Reader Toni Eftink asked, “Wasn’t there a drive in right outside of Cape near Blomeyer? I think the screen is even still up…has a lot of vines covering it, but I drive past it on my way home to Leopold.”
Toni is a decade or two too young to have ever seen a movie at the Montgomery Drive-in Theater just south of the Diversion Channel on Hwy 25, but the old concrete screen is still there. She’s right, too, that it’s being devoured by creepy-looking vines like something out of one of the sci-fi movies shown ON that screen.
1960s Montgomery Drive-in aerial
That’s the drive-in in the lower left portion of the picture. The screen is the bright, square object. The Diversion Channel is on the right. Click on any photo to make it larger.
I’m not sure I ever saw a full movie there. Wife Lila and I went there one night when we were dating, but the mosquitoes were so bad that we bailed early.
Montgomery Drive-In aerial in 2010
Used mobile homes and other structures have replaced the movie parking area, and thick brush has grown up around the screen. The screen is at the lower right part of the photo.
No popcorn available here
The roof of the projection / concession stand building has collapsed.
Building used for storage
It looks like the building had been used for miscellaneous storage of parts by the mobile home folks along the highway.
Screen made of concrete
Morris Montgomery, owner of the drive-in, said the original screen was made of redwood shipped in from Oregon. A Missourian story said a windstorm blew it down Sept. 22, 1965. Morris said the wooden screen was replaced with one made of concrete panels cast locally and supported by heavy steel I-beams.
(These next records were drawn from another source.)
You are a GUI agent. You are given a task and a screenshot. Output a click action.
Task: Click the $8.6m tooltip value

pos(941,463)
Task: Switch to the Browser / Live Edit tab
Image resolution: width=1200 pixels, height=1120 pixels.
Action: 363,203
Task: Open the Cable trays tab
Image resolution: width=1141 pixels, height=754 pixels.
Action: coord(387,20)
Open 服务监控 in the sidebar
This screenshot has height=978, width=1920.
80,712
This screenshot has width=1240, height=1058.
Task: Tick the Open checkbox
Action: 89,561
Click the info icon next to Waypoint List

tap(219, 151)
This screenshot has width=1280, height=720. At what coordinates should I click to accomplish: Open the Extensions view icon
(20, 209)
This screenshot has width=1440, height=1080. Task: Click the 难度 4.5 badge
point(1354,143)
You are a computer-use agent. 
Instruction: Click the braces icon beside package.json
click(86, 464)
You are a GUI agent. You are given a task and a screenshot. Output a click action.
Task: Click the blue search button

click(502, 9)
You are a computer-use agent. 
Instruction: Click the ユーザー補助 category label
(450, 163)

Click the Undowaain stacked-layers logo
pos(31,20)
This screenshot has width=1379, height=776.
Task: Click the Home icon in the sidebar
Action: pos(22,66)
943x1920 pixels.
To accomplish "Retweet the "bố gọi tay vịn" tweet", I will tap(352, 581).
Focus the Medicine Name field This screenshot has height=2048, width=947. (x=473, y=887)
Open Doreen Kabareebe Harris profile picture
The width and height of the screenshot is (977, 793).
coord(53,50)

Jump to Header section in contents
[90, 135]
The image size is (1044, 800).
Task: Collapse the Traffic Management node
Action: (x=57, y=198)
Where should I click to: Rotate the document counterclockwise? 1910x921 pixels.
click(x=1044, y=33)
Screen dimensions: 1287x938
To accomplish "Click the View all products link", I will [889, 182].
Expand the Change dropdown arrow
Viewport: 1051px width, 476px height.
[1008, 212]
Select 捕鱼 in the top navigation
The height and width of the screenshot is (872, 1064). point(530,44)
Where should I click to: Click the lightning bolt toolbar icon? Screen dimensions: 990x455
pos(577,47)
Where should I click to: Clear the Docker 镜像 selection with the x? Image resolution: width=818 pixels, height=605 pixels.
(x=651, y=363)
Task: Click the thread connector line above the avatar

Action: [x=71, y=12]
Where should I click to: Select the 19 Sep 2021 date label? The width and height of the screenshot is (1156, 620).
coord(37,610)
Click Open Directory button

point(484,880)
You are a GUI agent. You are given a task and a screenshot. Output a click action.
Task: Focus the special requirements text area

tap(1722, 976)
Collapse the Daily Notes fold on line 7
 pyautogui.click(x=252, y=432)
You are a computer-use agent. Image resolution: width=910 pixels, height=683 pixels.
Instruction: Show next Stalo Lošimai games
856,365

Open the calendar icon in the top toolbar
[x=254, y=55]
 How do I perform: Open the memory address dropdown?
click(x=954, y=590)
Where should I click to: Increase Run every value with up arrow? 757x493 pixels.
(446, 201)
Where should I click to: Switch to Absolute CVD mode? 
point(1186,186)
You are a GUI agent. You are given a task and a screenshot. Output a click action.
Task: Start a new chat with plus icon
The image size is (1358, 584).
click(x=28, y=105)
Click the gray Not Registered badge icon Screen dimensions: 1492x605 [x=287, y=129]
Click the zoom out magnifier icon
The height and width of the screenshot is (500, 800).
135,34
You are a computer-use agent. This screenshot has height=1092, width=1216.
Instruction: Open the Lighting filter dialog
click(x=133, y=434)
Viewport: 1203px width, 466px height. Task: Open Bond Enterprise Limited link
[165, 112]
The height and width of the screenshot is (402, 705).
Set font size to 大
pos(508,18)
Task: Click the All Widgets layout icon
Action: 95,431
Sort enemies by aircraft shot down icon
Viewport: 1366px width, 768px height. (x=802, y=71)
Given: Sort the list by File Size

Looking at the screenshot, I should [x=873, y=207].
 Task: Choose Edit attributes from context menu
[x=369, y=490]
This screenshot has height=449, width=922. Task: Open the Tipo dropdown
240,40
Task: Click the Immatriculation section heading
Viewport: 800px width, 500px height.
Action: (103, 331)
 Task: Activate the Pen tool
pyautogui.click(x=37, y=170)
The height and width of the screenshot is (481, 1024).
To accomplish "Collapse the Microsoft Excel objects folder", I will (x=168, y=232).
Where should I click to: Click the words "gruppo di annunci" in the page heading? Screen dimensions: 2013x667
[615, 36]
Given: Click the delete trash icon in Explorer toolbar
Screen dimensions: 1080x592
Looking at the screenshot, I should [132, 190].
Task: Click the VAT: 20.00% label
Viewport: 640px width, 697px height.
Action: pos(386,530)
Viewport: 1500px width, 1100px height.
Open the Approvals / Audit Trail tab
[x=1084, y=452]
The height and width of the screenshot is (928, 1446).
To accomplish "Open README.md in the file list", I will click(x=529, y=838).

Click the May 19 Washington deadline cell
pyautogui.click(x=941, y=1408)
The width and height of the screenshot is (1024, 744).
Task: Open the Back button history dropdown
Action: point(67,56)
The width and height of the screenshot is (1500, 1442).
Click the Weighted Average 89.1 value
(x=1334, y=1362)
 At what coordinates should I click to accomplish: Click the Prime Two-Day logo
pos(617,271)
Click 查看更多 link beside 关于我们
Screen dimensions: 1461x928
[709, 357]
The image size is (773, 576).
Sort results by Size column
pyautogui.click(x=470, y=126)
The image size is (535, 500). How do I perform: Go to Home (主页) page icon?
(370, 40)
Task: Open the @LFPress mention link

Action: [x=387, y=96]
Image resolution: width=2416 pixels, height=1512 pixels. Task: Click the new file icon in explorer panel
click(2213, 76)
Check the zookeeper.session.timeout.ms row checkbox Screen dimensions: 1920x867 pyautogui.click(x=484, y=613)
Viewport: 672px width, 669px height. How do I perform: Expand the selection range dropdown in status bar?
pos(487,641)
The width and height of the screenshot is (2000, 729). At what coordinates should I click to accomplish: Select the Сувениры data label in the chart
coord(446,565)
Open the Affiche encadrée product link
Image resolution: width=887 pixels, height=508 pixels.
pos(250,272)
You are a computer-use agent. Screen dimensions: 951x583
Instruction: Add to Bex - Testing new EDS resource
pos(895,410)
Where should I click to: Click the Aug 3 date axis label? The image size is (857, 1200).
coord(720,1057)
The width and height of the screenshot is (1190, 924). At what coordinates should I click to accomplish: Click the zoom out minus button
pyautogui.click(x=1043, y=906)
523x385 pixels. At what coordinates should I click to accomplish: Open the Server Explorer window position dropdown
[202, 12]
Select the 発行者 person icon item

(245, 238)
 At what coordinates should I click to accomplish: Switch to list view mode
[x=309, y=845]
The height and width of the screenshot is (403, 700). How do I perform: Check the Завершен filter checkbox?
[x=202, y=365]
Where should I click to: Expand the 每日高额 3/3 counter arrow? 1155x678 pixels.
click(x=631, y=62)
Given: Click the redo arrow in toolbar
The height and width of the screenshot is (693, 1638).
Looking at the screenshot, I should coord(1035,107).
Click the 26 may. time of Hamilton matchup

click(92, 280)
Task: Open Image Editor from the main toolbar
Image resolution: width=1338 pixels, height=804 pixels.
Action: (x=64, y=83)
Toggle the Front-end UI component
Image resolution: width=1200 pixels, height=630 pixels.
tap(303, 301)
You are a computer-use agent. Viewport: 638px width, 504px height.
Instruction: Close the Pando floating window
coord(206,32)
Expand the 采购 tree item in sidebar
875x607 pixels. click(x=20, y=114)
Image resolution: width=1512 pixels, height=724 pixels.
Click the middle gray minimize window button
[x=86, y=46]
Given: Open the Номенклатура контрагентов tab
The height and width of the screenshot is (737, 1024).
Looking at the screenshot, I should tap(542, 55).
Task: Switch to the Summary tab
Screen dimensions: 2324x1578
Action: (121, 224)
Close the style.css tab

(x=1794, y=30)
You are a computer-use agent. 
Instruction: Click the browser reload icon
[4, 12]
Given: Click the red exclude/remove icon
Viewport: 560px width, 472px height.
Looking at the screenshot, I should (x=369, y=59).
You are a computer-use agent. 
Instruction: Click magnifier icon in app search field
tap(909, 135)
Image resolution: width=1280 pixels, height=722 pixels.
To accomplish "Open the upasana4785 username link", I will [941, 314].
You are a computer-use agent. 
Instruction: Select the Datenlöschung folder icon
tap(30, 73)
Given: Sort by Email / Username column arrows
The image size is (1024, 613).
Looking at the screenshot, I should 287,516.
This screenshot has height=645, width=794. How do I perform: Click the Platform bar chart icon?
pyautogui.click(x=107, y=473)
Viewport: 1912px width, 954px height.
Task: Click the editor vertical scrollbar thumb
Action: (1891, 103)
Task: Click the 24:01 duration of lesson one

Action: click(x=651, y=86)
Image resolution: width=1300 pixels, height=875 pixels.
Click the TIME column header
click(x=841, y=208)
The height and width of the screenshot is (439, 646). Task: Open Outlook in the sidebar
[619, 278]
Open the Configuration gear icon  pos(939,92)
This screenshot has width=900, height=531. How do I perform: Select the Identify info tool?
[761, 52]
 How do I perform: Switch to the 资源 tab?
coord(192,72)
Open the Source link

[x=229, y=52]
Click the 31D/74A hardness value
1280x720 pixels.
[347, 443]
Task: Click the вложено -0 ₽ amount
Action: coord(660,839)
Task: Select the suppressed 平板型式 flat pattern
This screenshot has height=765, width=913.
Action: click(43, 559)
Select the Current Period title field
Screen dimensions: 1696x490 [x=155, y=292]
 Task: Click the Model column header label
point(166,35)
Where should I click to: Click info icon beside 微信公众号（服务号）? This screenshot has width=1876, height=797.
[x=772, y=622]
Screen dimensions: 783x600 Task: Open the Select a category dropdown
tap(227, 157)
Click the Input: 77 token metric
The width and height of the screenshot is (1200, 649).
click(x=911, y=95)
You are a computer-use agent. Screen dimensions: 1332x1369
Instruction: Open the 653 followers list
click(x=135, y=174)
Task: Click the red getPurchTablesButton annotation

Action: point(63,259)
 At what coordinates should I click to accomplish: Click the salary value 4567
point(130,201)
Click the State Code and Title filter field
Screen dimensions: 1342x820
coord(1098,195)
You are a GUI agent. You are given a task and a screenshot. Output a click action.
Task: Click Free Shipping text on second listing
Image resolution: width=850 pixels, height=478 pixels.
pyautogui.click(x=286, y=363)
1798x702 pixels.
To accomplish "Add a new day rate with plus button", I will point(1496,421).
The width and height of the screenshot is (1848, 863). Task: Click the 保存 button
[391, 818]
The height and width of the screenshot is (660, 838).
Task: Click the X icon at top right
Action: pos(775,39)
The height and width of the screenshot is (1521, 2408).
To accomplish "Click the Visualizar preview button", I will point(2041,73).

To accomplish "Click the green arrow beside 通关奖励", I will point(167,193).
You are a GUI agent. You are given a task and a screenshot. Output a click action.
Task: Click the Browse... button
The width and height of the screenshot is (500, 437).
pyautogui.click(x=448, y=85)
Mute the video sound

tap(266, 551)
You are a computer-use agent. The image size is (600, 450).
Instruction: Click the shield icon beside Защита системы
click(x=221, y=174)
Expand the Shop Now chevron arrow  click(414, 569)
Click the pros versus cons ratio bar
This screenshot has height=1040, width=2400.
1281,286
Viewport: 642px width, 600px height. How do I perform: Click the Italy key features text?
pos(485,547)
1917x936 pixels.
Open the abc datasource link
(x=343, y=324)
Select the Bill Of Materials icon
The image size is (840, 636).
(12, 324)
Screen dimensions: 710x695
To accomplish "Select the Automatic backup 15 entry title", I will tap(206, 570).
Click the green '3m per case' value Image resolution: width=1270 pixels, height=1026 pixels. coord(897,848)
Concrete and I-Beams look sturdy
The screen and its supports have held up well for being nearly half a century old.
Theater showed few first-run movies
Morris said the drive-in showed very few first-run movies. “The big movie theaters in Cape had contracts that embargoed those kinds of shows for at least 14 days.” TV and air conditioning took its toll, too.
A dollar per carload
Morris said they experimented with different ways to make the drive-in appealing to the cost-conscious.
They tried free Monday nights for awhile, counting on the $100-$150 in concession sales to carry the freight. That’s a lot of hamburgers at 25 cents each and hot dogs priced at 15 cents.
In 1958, you could bring in a whole carload for a buck. “Dad laughed about the night he saw a car coming in with just the driver, but the car’s rearend was dragging the ground. He stopped the car and said, ‘Get ’em out of the trunk. It’s a dollar a carload. I don’t care how many people you stuff in it.'”
I’m not sure when the last movie was shown. Morris said his mother and son tried to re-open the theater two nights a week – Friday and Saturday – in June 1980, but decided very quickly to close it for good.
New Blomeyer roundabout
While we’re talking about the Blomeyer area, the state just finished construction of a new roundabout at the intersection of Hwys 25 and 77. Some locals have said that the only problem is that it’s not big enough to accommodate the big grain trucks common to the area. The trucks have to drive up on the red brick area to make the turn.
The theater is located slightly to the north of this intersection.